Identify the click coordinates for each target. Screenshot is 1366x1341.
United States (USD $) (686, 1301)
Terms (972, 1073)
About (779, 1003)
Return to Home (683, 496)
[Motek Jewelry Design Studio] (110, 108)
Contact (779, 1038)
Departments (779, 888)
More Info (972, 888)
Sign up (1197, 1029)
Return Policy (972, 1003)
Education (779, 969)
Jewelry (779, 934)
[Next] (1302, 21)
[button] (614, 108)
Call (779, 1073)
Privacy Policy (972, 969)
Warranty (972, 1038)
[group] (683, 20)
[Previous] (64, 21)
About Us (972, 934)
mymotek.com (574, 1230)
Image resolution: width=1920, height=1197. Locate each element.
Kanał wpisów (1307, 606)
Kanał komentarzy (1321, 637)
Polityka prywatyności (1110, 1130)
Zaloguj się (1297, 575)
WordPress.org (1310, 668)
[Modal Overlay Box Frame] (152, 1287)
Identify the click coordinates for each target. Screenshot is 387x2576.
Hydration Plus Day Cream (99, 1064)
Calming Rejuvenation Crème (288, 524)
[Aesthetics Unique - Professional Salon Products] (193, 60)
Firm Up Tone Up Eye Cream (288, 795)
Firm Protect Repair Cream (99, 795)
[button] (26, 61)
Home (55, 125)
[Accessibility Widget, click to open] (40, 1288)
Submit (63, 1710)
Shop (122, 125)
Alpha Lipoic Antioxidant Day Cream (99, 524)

Task to complete — The expected answer is a copy of each line in the listing above that contains "Firm".

Solution to this problem —
Firm Up Tone Up Eye Cream (288, 795)
Firm Protect Repair Cream (99, 795)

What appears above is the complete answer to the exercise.